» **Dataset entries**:
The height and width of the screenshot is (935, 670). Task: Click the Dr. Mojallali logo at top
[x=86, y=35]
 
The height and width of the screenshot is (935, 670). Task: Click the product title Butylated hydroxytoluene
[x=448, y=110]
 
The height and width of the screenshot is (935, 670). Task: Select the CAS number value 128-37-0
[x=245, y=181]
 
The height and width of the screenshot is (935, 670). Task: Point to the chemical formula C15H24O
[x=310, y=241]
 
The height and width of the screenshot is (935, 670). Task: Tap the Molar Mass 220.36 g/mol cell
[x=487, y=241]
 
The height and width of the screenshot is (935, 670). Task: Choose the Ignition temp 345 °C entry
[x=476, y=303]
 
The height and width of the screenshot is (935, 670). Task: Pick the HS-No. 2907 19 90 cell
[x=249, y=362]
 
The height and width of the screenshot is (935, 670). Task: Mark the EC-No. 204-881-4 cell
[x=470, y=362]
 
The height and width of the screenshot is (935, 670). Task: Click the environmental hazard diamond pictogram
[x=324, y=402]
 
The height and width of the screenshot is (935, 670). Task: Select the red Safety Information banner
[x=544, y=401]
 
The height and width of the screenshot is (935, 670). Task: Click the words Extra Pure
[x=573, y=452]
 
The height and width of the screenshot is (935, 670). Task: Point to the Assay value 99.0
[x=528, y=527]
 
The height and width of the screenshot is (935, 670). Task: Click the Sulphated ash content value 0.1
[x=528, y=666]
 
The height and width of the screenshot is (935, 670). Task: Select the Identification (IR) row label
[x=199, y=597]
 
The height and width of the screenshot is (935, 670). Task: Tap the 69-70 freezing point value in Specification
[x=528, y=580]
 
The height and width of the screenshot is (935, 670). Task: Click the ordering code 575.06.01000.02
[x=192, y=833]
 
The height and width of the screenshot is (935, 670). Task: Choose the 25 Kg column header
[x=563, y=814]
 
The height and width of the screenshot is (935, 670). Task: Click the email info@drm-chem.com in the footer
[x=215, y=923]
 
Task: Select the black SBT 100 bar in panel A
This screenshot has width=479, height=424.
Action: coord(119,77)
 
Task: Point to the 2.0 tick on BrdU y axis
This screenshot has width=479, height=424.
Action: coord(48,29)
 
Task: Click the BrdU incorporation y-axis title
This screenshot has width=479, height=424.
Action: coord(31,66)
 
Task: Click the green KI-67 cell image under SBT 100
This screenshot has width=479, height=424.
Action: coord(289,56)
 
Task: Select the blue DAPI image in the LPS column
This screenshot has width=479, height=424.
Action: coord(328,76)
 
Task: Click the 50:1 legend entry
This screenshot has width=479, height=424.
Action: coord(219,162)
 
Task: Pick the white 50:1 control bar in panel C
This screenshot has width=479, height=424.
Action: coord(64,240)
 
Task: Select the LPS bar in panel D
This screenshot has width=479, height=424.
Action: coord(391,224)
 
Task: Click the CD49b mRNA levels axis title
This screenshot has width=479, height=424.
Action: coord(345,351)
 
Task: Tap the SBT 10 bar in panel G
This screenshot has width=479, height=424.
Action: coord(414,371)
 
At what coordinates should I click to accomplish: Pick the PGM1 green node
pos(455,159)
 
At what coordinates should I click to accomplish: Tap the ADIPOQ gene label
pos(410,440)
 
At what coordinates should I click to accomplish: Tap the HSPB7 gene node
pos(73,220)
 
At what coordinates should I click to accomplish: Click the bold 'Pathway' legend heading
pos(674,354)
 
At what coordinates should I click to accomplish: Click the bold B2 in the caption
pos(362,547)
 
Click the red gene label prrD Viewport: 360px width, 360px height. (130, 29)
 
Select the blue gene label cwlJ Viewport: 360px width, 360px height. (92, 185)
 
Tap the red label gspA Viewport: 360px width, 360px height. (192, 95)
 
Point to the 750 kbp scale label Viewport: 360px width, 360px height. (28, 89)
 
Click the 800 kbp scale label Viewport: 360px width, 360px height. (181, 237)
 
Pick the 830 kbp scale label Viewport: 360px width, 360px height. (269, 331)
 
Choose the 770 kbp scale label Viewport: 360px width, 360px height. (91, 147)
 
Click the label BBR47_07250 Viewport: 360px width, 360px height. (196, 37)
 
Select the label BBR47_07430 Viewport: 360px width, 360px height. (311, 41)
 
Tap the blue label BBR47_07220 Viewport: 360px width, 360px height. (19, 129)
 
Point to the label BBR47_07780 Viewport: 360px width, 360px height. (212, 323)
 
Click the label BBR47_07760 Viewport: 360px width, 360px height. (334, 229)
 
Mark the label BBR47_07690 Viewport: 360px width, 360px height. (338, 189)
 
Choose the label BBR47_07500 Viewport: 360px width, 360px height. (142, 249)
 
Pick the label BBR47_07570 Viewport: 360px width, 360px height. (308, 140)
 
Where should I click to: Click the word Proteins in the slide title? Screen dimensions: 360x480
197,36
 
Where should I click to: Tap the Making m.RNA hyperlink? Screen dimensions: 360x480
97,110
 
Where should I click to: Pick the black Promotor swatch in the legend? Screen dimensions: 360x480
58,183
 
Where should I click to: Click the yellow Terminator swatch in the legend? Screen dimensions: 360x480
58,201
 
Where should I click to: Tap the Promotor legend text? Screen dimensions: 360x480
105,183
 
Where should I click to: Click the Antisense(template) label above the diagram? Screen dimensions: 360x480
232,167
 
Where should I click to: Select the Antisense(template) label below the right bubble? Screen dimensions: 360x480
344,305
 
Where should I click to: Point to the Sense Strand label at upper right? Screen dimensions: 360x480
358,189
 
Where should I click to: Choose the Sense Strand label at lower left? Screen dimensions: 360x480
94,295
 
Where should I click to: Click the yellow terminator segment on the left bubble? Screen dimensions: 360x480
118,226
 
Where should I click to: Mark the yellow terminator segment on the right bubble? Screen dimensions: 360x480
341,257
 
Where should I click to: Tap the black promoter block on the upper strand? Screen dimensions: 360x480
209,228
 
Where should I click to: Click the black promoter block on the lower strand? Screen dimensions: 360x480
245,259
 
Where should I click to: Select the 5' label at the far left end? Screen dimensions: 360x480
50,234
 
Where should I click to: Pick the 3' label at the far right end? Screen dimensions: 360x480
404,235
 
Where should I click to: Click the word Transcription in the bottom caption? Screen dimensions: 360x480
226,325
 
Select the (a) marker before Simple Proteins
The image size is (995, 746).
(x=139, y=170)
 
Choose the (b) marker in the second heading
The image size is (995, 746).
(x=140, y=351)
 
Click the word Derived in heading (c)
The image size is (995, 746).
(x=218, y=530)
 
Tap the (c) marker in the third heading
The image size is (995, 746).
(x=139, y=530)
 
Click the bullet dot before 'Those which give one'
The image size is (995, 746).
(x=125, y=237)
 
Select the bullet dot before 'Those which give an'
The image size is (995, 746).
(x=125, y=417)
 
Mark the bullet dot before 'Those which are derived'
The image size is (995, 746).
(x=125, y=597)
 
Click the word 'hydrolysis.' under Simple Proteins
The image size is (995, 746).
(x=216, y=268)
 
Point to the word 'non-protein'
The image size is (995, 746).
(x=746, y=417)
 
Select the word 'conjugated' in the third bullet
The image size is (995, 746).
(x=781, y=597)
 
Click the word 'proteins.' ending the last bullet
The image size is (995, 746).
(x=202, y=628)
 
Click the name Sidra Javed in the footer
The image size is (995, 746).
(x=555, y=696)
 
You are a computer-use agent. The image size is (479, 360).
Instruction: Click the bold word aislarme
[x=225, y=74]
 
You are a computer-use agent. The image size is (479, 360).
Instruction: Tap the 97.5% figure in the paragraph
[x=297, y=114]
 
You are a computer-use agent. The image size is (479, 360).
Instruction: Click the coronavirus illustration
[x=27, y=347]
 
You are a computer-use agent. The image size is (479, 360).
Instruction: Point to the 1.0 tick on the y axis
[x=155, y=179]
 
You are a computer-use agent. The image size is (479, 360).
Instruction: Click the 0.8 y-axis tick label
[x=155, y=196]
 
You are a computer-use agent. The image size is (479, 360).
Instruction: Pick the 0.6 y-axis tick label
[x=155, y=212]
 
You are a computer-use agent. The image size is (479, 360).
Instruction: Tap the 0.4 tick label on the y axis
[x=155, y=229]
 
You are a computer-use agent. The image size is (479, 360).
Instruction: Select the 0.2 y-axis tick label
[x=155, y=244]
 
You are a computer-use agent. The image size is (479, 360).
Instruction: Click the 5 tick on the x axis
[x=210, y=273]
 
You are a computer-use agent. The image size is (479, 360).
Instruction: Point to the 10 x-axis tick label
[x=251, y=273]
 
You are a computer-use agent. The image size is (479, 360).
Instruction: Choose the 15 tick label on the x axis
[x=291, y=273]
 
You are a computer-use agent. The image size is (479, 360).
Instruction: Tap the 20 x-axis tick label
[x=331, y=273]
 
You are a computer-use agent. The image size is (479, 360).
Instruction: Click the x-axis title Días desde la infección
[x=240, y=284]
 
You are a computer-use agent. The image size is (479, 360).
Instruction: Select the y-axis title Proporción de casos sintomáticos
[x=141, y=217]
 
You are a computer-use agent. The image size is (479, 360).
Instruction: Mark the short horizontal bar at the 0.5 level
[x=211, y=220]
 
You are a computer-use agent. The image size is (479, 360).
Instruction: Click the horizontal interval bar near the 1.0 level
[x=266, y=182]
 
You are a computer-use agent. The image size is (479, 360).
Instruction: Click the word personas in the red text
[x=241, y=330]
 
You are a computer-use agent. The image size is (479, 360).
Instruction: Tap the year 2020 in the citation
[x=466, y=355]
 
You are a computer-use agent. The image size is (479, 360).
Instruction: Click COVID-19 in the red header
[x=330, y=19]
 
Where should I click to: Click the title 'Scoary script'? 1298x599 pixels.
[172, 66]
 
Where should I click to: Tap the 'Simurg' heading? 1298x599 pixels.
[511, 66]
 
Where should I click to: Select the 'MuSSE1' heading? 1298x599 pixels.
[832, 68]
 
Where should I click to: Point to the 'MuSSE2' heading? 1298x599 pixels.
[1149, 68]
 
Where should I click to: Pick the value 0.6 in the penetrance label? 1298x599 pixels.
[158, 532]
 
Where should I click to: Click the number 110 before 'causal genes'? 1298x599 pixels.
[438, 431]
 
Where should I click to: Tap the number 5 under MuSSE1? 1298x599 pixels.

» **What you should do**: If a line in the entries above contains "Simple", report it.

» **Answer to this problem**:
Select the (a) marker before Simple Proteins
Click the word 'hydrolysis.' under Simple Proteins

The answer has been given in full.